PROBLEM STATEMENT =
Which of the lines below contain the string "agent"? Pull each one out of the data.

Records excerpted from a collection:

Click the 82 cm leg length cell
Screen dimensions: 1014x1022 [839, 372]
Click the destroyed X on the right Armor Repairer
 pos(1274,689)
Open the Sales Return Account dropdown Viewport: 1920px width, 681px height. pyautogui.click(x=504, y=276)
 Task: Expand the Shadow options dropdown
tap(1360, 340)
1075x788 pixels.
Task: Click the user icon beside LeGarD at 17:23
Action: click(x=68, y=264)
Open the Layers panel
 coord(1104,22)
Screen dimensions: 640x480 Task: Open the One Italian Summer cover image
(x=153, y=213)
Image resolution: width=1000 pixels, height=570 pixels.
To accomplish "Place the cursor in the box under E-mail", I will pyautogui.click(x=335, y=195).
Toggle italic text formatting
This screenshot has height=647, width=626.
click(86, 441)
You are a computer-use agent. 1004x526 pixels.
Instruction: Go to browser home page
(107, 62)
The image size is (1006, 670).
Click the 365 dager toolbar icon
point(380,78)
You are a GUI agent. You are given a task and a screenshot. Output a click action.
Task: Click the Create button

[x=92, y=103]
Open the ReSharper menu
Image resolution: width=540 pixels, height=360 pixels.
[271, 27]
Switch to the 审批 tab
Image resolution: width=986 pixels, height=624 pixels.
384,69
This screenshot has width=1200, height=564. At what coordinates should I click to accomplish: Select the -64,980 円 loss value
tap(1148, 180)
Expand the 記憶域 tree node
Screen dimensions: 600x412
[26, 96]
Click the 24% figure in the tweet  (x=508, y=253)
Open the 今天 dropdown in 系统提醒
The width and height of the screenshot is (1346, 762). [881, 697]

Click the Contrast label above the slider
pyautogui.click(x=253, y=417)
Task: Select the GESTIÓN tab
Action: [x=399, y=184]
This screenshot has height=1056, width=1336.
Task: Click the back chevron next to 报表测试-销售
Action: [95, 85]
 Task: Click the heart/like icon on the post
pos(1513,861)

REPLY =
You are a computer-use agent. 1004x526 pixels.
You are a GUI agent. You are given a task and a screenshot. Output a click action.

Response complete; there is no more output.